Every line from the one with "Image resolution: width=244" through the last line below should be repeated exactly; pictures stay out of the copy.

Data:
>>>

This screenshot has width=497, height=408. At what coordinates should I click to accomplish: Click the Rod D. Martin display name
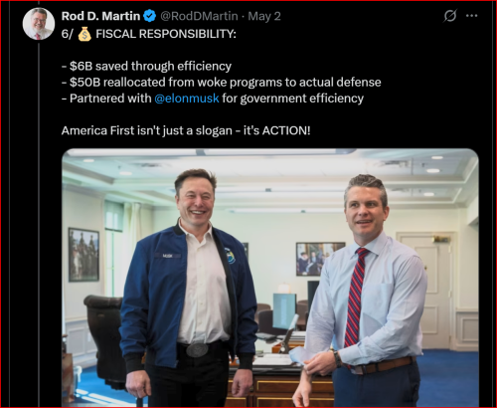click(x=100, y=16)
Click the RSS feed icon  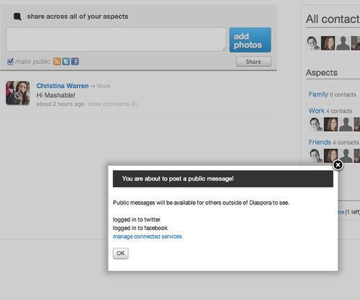pos(57,61)
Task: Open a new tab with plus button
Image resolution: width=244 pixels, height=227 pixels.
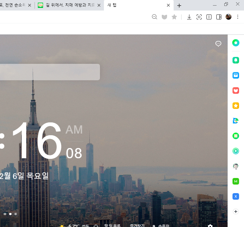Action: coord(179,6)
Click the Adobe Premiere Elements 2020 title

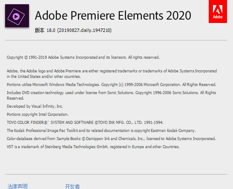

<<<

Solution for this task:
Image resolution: width=244 pixels, height=227 pixels.
Action: coord(179,6)
Click the Adobe Premiere Elements 2020 title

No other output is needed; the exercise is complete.